On Monday (September 16), Lewes District Council’s cabinet agreed to allocate up to £350,000 to replace the entrance bridge to Newhaven Fort.
According to council papers, the bridge has needed to be replaced since 2014, but – despite planning permission to do so – the only work to take place so far has been short term repairs.
Officers now say it is “no longer an option to delay decision”, warning that a long term solution is needed to ensure the safety of residents and visitors.
The plans for a new bridge were backed by Ruth O’Keeffe, cabinet member for tourism and devolution. She said: “You have few choices. We could say: ‘okay, we are going to take the bridge down and close the fort.’ That one I don’t feel is an option.
“The second one is to keep doing temporary fixes [but] temporary fixes tend to become more dangerous over time.
“The only one that really makes sense if you want to keep the fort open is to approve the mending of the bridge in a permanent way.
“The costs have been obtained for a lot of scenarios and if you continued to do the temporary shoring up you would reach the [same] cost in a relatively short time. It would just be delaying something inevitable and ending up with a big cost.”
Cllr O’Keeffe added that in the long-term plans would be to attract an organisation like the National Trust to take ownership of the fort.
According to council papers, the cost of temporary repairs now stands at around £2,500 per week – around £130,000 per year – and could only last for another three to five years at most.
Other alternative options considered, which include comprehensive repairs and building an ‘over-bridge’, would only last up to 10 years, council officers said.
As a result, officers said, a replacement bridge is considered to be the most economical long-term option as it would have a lifespan of between 50 and 60 years.
The proposals received support from many cabinet members, including deputy leader (and ward councillor) James MacCleary.

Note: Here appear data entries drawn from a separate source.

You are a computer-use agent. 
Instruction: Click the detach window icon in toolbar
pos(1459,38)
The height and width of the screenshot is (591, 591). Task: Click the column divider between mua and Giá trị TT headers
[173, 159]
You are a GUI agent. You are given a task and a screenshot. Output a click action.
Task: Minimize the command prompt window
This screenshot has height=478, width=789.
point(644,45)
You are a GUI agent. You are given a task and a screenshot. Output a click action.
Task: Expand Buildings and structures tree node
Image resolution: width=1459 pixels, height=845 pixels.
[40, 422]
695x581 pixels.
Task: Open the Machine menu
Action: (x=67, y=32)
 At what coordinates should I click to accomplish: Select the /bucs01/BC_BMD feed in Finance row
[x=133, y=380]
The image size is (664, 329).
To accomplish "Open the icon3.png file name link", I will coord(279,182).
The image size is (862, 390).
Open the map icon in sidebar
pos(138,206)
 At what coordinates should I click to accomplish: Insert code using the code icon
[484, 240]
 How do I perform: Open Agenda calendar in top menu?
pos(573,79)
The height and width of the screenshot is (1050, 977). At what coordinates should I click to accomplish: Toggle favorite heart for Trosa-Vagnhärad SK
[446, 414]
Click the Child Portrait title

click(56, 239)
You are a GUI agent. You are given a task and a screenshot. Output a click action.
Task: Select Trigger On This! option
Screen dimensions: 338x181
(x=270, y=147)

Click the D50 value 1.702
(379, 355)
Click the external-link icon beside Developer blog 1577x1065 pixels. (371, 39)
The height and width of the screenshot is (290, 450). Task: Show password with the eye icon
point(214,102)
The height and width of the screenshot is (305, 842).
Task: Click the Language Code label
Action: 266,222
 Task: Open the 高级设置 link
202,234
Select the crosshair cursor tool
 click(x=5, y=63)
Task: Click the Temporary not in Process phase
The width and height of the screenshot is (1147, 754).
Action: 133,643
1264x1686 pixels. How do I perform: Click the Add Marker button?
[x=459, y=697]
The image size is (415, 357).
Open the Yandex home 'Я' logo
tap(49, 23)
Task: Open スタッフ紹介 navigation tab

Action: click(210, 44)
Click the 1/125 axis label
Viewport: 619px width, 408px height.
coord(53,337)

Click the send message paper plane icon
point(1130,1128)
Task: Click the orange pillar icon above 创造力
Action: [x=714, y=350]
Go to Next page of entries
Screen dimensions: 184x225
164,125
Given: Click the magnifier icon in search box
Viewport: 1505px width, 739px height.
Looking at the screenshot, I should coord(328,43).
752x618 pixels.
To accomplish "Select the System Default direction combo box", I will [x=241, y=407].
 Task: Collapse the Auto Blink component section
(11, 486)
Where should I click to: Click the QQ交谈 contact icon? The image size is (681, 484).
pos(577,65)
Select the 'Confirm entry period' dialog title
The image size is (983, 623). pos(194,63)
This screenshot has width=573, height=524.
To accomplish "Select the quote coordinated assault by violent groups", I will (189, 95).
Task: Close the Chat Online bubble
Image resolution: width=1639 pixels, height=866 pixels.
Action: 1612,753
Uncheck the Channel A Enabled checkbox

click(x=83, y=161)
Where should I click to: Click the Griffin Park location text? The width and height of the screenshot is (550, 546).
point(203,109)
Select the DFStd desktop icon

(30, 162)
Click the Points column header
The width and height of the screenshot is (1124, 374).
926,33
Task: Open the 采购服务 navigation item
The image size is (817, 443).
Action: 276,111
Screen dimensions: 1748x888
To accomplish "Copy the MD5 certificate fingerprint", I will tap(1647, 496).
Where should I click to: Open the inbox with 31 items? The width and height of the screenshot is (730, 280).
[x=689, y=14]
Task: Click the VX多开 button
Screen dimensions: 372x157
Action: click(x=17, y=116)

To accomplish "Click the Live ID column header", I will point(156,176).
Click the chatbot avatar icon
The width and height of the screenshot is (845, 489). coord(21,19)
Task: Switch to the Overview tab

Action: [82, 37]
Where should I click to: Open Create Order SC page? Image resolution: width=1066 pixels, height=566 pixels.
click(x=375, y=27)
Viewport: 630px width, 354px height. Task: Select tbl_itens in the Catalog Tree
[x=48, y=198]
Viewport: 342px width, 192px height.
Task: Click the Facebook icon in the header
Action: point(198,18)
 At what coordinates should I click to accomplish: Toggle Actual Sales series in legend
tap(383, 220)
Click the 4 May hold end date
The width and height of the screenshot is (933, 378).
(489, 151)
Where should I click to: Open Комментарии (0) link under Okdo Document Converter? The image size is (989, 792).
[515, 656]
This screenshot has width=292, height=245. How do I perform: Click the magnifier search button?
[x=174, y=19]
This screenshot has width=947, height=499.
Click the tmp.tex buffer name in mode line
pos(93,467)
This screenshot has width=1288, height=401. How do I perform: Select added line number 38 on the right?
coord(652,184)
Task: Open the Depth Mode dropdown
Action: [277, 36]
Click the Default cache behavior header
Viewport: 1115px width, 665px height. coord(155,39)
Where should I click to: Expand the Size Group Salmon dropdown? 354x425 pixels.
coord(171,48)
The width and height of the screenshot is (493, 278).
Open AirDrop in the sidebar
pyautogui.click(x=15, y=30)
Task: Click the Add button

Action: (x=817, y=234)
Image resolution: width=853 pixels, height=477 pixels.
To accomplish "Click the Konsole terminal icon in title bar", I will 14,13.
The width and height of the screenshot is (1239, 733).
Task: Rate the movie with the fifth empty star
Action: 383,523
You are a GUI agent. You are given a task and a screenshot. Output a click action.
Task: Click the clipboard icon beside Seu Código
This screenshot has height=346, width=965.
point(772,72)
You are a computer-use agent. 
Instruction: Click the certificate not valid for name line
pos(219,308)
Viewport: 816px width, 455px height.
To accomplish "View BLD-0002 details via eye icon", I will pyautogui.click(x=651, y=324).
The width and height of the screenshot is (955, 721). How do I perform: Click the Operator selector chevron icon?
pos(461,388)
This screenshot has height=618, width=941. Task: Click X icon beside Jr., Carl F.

He said: “This is going to be a good investment in the fort from my perspective as a resident and also someone who has the regeneration portfolio, which is very focused on Newhaven and investing in Newhaven.
“I think this is really good early vote of confidence from this administration in Newhaven and its future.”
Built in 1871, Newhaven Fort is classed as a Scheduled Ancient Monument. It has been run by the Wave Leisure Trust since 2015, as part of a council management contract.
It currently operates at a small surplus, bringing in income of £322,923 in 2018/19 with Wave’s costs standing at £290,752.